Lobbyarbeit in Berlin: Vier Treffen mit Zigarettenindustrie zu Gesetzentwurf – Spenden der Tabak-Konzerne werden gerne genommen

Bei der Erarbeitung des Gesetzentwurfs zur Modernisierung des Tabaksteuerrechts fanden zwischen 2018 und 2021 sieben Gespräche mit externen Dritten statt, vier davon mit Vertretern der Zigarettenindustrie. Das teilt die Bundesregierung in ihrer Antwort auf eine Kleine Anfrage der Fraktion Die Linke mit. Mitarbeiter der Leitungsebene des Bundesfinanzministeriums trafen der Antwort zufolge unter anderem Vertreter von Reemtsma, Philip Morris und British American Tobacco. Auch mit einem Vertreter vom Bündnis für Tabakfreien Genuss e. V. hat es der Auflistung zufolge eine Telefonkonferenz gegeben.

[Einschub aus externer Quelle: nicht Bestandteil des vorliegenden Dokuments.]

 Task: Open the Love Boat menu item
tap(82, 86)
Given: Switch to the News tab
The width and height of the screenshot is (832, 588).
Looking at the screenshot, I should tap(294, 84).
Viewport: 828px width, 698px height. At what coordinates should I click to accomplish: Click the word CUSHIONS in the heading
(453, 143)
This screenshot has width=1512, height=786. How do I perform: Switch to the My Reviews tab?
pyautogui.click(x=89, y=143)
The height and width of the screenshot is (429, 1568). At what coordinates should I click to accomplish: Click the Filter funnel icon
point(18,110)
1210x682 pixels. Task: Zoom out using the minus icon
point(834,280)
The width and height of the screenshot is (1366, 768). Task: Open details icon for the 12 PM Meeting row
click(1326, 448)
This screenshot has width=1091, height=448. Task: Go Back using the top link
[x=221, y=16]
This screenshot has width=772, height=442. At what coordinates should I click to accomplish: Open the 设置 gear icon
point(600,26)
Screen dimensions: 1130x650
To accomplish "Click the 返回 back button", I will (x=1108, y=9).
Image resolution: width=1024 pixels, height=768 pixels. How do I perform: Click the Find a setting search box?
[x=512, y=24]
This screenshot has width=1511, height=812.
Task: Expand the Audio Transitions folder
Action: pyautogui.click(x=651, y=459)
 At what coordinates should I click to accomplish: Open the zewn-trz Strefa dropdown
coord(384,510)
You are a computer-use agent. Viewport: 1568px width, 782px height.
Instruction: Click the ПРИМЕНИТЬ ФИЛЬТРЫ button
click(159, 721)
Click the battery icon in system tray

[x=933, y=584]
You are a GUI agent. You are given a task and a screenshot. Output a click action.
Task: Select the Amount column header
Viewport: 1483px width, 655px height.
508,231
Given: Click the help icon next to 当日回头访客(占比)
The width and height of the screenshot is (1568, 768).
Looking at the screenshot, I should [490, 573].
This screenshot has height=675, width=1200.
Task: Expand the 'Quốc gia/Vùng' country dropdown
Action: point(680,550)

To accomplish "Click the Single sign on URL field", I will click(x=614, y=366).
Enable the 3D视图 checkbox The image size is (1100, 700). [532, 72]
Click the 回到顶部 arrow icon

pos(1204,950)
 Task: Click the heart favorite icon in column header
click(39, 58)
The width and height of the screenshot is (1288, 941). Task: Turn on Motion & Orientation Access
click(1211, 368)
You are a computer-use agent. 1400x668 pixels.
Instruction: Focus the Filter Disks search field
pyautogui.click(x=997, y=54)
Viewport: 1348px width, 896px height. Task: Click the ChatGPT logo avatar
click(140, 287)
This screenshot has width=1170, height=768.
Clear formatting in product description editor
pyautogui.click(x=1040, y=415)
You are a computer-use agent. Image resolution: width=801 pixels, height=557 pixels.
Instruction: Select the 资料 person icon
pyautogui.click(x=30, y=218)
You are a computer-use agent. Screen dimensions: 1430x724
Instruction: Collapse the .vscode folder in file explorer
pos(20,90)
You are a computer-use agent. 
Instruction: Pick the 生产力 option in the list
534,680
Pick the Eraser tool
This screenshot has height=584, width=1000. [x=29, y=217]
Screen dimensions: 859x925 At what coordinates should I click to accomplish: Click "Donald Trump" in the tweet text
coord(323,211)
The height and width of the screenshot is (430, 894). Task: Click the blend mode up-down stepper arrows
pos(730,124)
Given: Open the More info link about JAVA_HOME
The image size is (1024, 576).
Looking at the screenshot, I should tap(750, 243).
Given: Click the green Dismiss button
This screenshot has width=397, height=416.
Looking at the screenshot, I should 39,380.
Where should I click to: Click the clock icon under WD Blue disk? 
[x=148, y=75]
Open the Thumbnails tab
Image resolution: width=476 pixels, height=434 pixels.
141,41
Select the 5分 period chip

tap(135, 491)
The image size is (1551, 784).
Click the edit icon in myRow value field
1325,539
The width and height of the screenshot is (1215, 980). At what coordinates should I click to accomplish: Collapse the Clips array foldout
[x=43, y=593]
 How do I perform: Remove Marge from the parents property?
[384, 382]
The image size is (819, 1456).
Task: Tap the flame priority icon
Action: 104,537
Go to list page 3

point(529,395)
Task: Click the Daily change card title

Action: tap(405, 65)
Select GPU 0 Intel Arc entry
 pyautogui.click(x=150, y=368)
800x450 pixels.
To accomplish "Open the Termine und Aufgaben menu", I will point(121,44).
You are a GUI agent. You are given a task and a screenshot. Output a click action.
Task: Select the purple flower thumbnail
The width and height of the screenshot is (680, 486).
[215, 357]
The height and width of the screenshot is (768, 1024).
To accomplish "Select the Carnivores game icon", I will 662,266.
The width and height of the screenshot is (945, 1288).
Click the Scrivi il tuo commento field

Nicht unerwähnt in diesem Zusammenhang darf bleiben, dass Spenden der Tabakindustrie an politische Parteien in Deutschland im Gegensatz zu anderen Ländern nach wie vor erlaubt sind. Und ein Blick in die Rechenschaftsberichte der Parteien zeigt, dass diese Zuwendungen auch gerne genommen werden: So hat der Tabakkonzern Philip Morris GmbH laut aktuellem vorliegenden Bericht für 2019 die CSU mit 17.000 Euro und SPD, CDU und FDP mit jeweils 15.000 Euro bedacht. Das ist allerdings nur ein kleiner Teil der Wahrheit, weil es sich hierbei nur um die Beträge handelt, die als Parteispenden offengelegt werden müssen. Das Sponsoring für Parteitage und Veranstaltungen und Anzeigenwerbung in Parteizeitungen bleibt dagegen außen vor, und hier dürfte die Summe der Zuwendungen an die Parteien noch viel höher sein.